If a human is playing the samples, I would prefer it if this latency was consistent, and as close to zero as possible.
Whenever I make my own samples, I zoom right in and trim any 'silence' from the start of the sample. All my samples are saved like this.
I'm not 100% sure if I would notice 100ms of silence at the start of my samples, but I would expect them to play as soon as I'd triggered them. Some smartphone apps of this nature are unplayable because they're not responsive enough.
You can always factor in a quantisation feature if your sounds work best when absolutely synchronised. (delay the playback if triggered early, play sample from just-after-the-start if triggered late, like aligning all the sounds to a 'grid')

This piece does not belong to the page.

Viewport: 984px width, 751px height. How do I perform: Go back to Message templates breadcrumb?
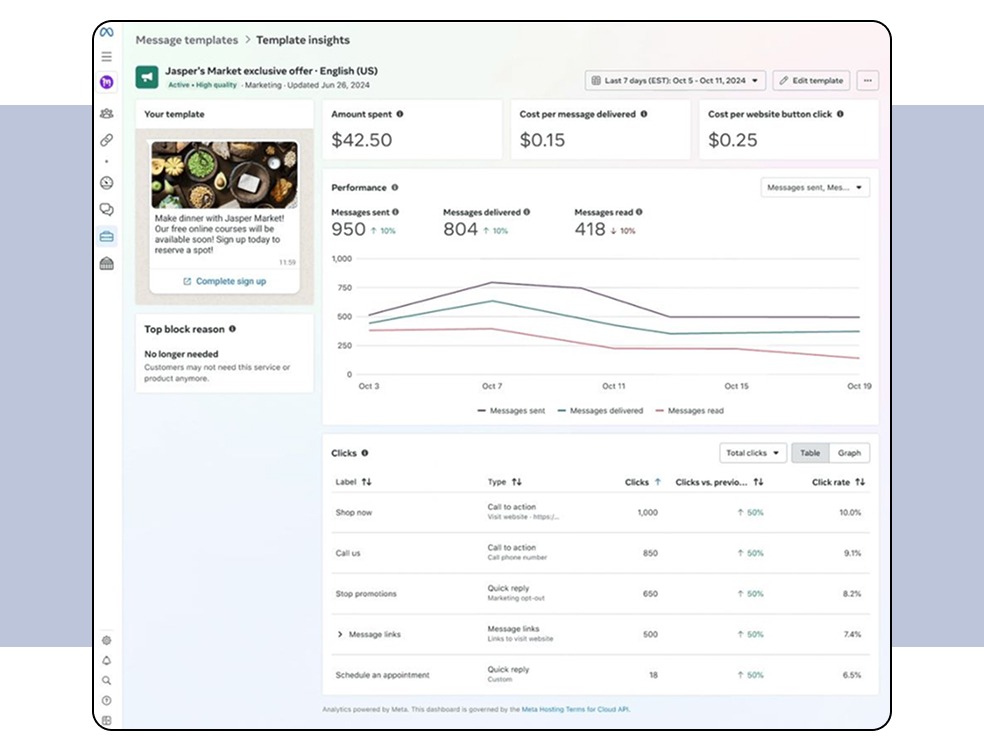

When sequencing, it's just as important to have samples aligned correctly too. The easiest way to do this is also to trim any silence from the start of your samples. That is usually all that is necessary.
If you find some of your samples are 'out of time' even with the samples trimmed, then you're either:
Playing the sample at the wrong time. Many sequencers allow you to offset the trigger for sample playback, e.g. not starting immediately, but after a few 'ticks'. This is one way of achieving a 'triplet' when sequencing in 4/4 time.

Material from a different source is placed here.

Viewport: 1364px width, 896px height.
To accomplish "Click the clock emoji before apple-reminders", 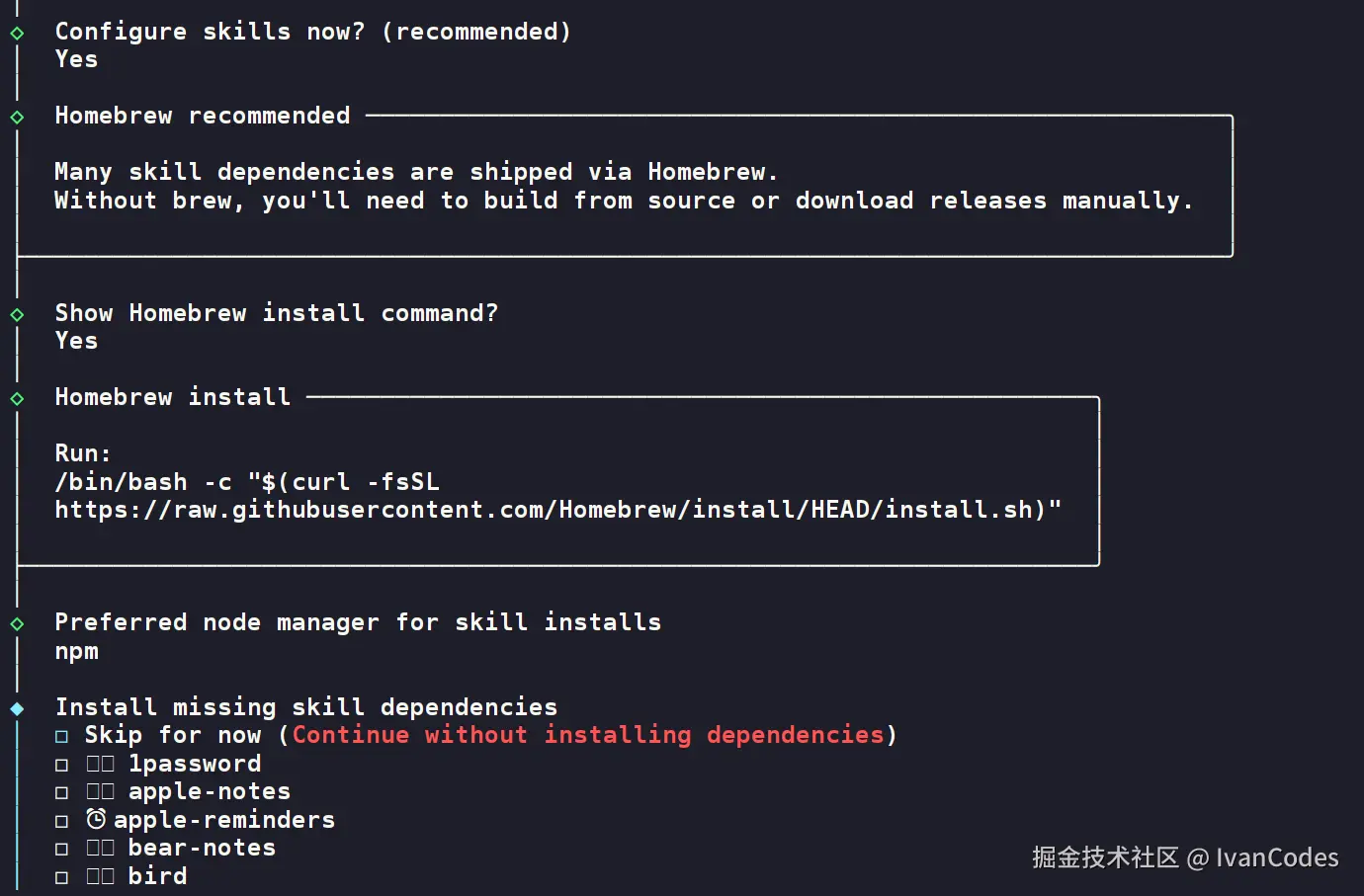I will click(x=96, y=820).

Playing the sample at the wrong rate. Can be true of longer, rhythmic samples.
Playing a sample that contains leading noise e.g. reverse cymbal, in which case, it's being triggered at the wrong time, you can't add a delay to all the other samples to compensate, you simply have to sequence it to play earlier.
Should you dynamically align the samples? That's very ambitious, you'd need to calculate a known-offset for each sample, either pre-calculated or on-the-fly. It might also take a bit of getting used to for the user, e.g. if I placed my reverse cymbal sound where I wanted it to peak rather than where I wanted it to begin. I guess it's no different than left/center/right justification for word processors.
It might actually be a cool feature, but I wouldn't want it to be dynamically calculated (but an operation to calculate a suggested point might help), I would want to be able to set my own 'alignment markers' to control where the sample starts, since playing a sample like this at different pitches/rates would all require them to be started at different times.